Operator overloading abuse, ahoy!
Dec 29 2011
prev sibling next sibling parent Jonathan M Davis <jmdavisProg gmx.com> writes:
On Friday, December 30, 2011 13:41:37 Tobias Pankrath wrote:
 When I first came to D, I read "unittest support" and thought that would
 be nice. But after I tried it, I realized it sucks and wrote something
 similar to Jacobs unittest framework.
 
 I'm against it. I think that the compiler/runtime should be fixed so
 that
 each unit test block is run in a module even if one fails. That would
 solve the problem quite nicely IMHO,

Which problem? That you can't get a good summary or backtrace? No descriptions of the unit test that failed? That other unit tests in the module will not run after an error? That you can't run some specific unit-tests only?

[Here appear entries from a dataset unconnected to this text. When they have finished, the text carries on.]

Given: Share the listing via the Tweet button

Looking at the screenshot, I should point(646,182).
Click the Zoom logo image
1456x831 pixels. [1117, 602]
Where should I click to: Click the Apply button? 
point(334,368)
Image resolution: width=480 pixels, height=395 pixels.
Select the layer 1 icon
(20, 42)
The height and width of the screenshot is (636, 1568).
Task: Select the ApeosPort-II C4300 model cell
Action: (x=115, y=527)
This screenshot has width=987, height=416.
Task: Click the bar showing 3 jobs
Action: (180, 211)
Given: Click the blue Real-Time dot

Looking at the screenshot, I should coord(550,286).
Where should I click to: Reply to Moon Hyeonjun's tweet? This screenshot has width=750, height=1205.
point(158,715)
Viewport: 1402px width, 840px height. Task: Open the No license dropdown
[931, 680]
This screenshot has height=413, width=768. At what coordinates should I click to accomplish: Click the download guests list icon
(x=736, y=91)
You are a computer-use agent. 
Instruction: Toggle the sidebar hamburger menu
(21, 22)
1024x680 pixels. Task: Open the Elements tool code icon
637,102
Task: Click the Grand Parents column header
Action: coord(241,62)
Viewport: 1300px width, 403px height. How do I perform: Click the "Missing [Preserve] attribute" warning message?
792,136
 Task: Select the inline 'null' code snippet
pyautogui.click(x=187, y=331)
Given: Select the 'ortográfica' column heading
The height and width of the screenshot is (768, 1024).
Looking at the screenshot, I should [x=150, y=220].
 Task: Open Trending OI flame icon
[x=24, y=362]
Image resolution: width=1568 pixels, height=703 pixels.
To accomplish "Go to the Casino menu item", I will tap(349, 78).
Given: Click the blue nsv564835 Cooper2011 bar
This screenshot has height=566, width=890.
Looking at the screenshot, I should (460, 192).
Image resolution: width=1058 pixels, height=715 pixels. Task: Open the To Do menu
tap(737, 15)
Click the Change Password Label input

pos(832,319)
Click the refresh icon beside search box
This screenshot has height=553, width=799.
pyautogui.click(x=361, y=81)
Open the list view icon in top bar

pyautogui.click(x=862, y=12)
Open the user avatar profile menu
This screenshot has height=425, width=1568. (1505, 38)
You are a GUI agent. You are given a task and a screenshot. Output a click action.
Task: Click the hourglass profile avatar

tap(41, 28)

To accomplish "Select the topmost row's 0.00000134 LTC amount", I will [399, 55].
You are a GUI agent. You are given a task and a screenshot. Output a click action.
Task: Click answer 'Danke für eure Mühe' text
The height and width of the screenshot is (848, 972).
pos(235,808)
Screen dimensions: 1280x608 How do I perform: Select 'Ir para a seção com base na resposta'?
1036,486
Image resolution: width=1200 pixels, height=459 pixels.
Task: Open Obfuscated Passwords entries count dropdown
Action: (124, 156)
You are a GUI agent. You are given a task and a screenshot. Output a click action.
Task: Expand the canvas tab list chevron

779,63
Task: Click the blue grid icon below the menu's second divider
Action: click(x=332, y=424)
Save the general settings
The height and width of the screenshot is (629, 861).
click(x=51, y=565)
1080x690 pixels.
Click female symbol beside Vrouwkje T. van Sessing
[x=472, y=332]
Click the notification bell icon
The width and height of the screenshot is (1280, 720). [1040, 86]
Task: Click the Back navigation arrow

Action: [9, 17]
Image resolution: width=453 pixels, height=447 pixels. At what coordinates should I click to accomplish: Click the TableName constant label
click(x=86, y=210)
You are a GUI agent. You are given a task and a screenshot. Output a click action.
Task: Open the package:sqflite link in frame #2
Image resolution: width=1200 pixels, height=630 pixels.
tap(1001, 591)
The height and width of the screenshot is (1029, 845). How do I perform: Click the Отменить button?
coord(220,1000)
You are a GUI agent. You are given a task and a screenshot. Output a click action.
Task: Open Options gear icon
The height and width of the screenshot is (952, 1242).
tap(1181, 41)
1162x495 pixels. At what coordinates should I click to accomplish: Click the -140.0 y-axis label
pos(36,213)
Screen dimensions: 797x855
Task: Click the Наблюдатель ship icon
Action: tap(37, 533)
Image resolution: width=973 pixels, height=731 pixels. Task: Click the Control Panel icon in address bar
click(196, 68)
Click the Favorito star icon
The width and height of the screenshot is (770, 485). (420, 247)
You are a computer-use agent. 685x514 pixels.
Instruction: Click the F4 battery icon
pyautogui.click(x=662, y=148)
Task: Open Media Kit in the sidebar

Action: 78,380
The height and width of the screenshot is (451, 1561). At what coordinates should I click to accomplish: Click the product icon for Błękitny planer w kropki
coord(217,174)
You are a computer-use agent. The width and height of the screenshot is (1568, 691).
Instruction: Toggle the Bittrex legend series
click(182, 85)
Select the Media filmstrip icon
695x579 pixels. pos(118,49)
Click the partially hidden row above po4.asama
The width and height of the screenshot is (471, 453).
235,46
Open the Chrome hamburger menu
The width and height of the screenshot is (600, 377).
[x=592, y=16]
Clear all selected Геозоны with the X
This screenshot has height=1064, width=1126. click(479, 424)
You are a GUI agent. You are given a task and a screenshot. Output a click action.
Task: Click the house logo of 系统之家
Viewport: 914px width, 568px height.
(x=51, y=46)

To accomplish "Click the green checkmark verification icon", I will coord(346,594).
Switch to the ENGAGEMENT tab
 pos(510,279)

You get a proper error message backtrace on unit test failure. The only problem is that once a single unittest block within a module fails, no further unittest blocks within that module are run (unittest blocks from subsequent modules are run but no more from the one with the failure). As such, once you get a single failure within a module, you can't see any further failures. That _is_ a problem, but it's the only one that I'm aware of. And that needs to be fixed in the runtime, _not_ by adding more complex library support. It's a known issue which requires some additional support by the compiler (additional hooks of some kind IIRC) for the runtime to be fixed, but it is the runtime that should be fixed rather than trying to fix it with a library.
 And
 I'm against unittest blocks running any code after a single failure.

On the other hand, I think this is absolutely necessary, especially if you have big modules. Imagine a high level unit-tests fails and you can't see the failure in the low level helper functions that nails down the error. However every library implemented unit test framework could just stop after the first failure, if configured properly. Should not be the default though.
 So, I
 don't think that any additional unit testing framework is necessary.

I really think it is and will use one for my D code. Since both worlds could live together peacefully there is absolutely no reason not to include one in phobos.

It's one thing to use a fancier framework on your own. It's quite another to put it in the standard library. D's unit testing framework is designed to be straightforward and simple. On the whole, it does the job quite well. And once the issue of not running subsequent unittest blocks within a module after a failure in that module is fixed, I see no benefit from adding any additional library support. It just complicates things further. - Jonathan M Davis
Dec 30 2011
prev sibling next sibling parent Jonathan M Davis <jmdavisProg gmx.com> writes:
On Friday, December 30, 2011 21:38:07 Jacob Carlborg wrote:
 On 2011-12-30 19:49, Jonathan M Davis wrote:
 On Friday, December 30, 2011 13:41:37 Tobias Pankrath wrote:
 I really think it is and will use one for my D code. Since both worlds
 could live together peacefully there is absolutely no reason not to
 include one in phobos.

It's one thing to use a fancier framework on your own. It's quite another to put it in the standard library. D's unit testing framework is designed to be straightforward and simple. On the whole, it does the job quite well. And once the issue of not running subsequent unittest blocks within a module after a failure in that module is fixed, I see no benefit from adding any additional library support. It just complicates things further. - Jonathan M Davis

Will that be able to give a proper report of all failed tests in a nice format?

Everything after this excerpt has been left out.